I have just hit this issue with the following code-base:

  • An abstract layer (module from Terraform perspective), we do internally call stacks -- stack-vpc.

  • The above abstract layer uses another layer of abstraction, we do, internally, call molecules.
    Another module, from Terraform perspective.

  • stack-vpc includes:

    • molecule-vpc. (creates vpc)
    • molecule-subnets (creates subnets in vpc)
    • molecule-route-table (creates route-table and routa-table-association)

As you may have guessed, molecule-subnets module exposes subnet_ids and these subnet_ids are passed to molecule-route-table.

Pretty, the same use-case, like @hafizullah had.

Adding my vote to the pool. Hit that issue as well today

Also bitten by this... Will the terraform 0.12 solve this issue?

hit this today again

I've been having this issue for a few months now... Always resorting to hardcode the intended value.

I'm avoiding creating .tf files with scripts to allow readability from the repo, otherwise you have to document everything elsewhere.

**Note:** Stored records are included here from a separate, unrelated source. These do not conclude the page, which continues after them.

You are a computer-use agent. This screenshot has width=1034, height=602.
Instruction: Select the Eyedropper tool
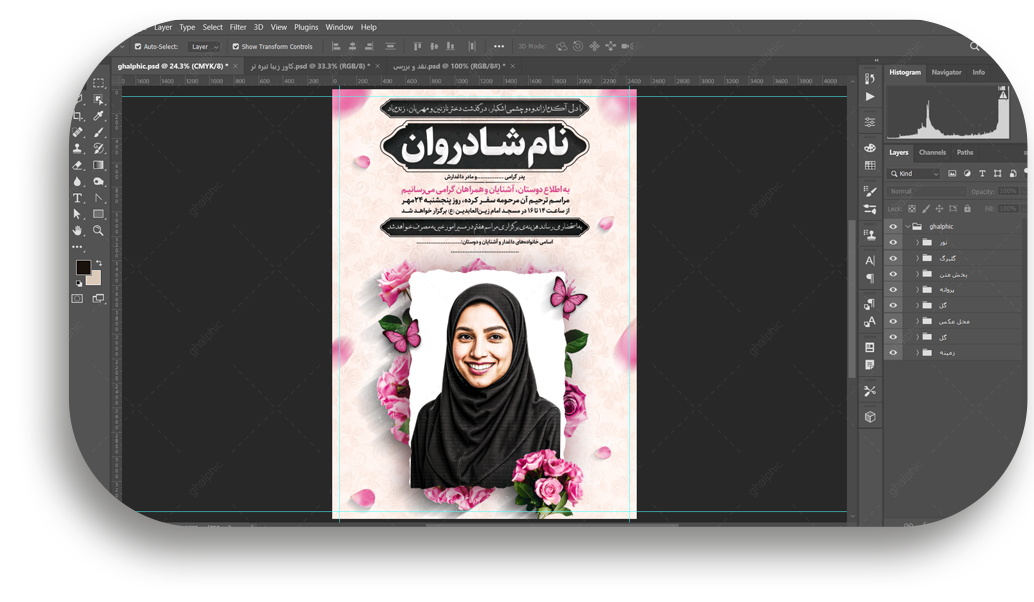click(x=99, y=116)
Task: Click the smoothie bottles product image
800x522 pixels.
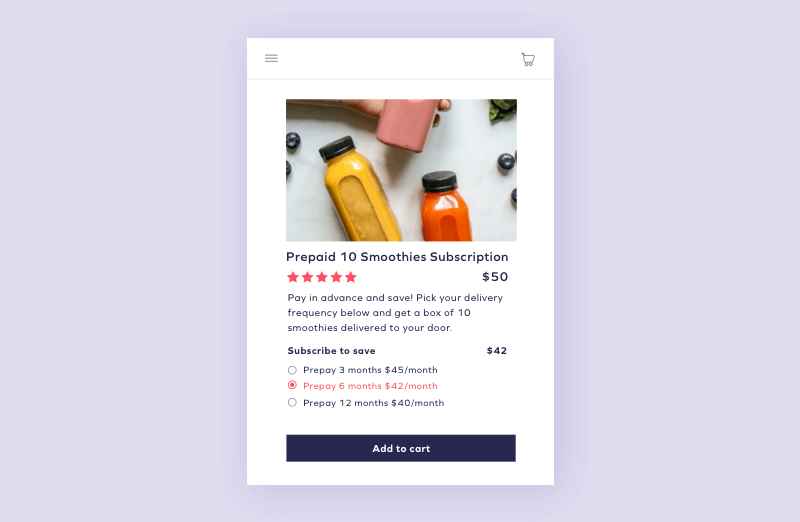Action: pos(402,170)
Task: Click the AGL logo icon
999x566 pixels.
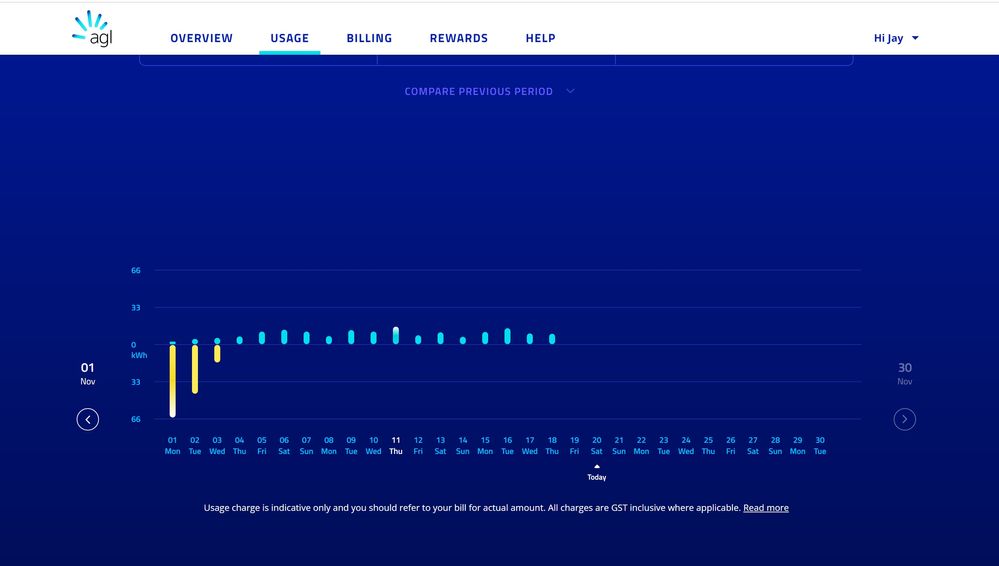Action: (x=92, y=29)
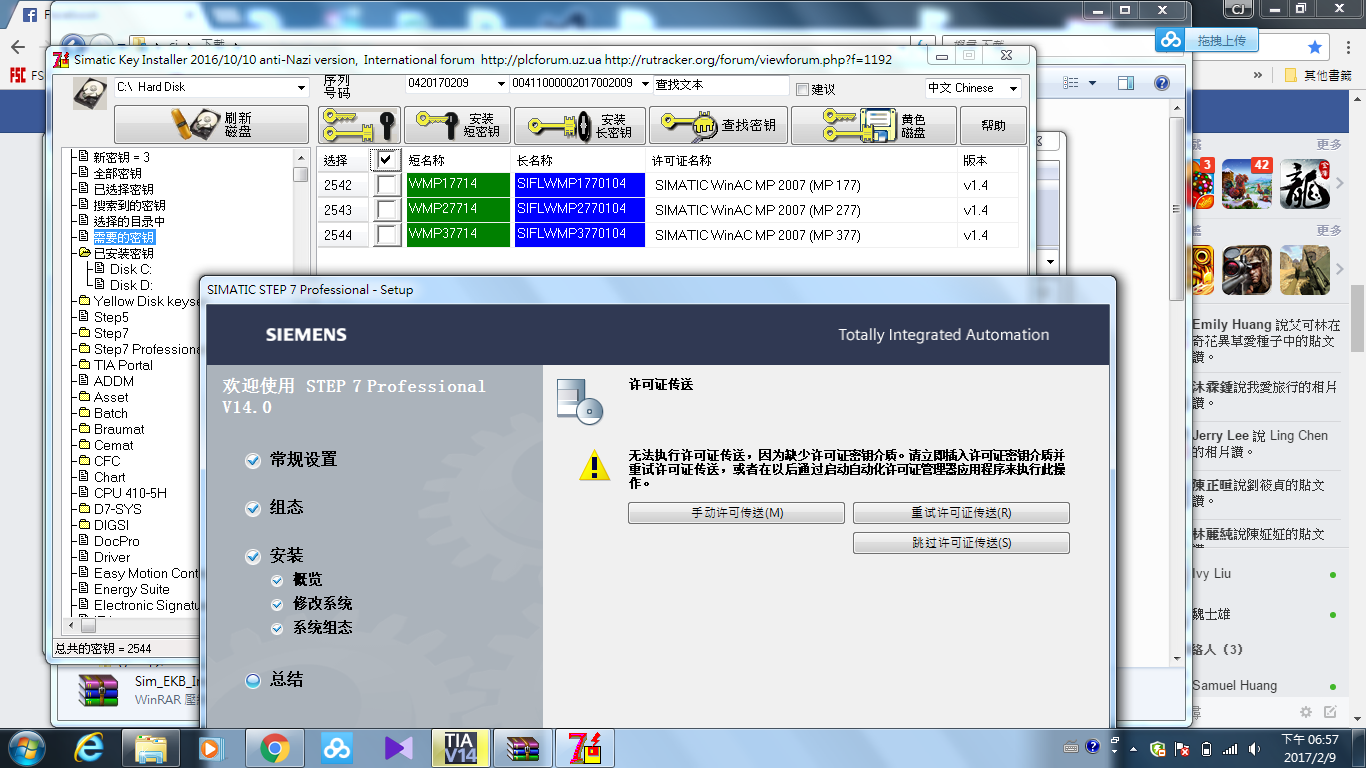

Hitting this issue as well. Im trying to count iam policies that im creating and it fails when starting from scratch. Works fine when the policies are already created though, just like others mentioned above.

Any updates on a fix?

Hi! I'm sorry to everyone running into this problem. We are aware of it, there are several related open issues, and you can follow the main discussions in #14677 and #17421.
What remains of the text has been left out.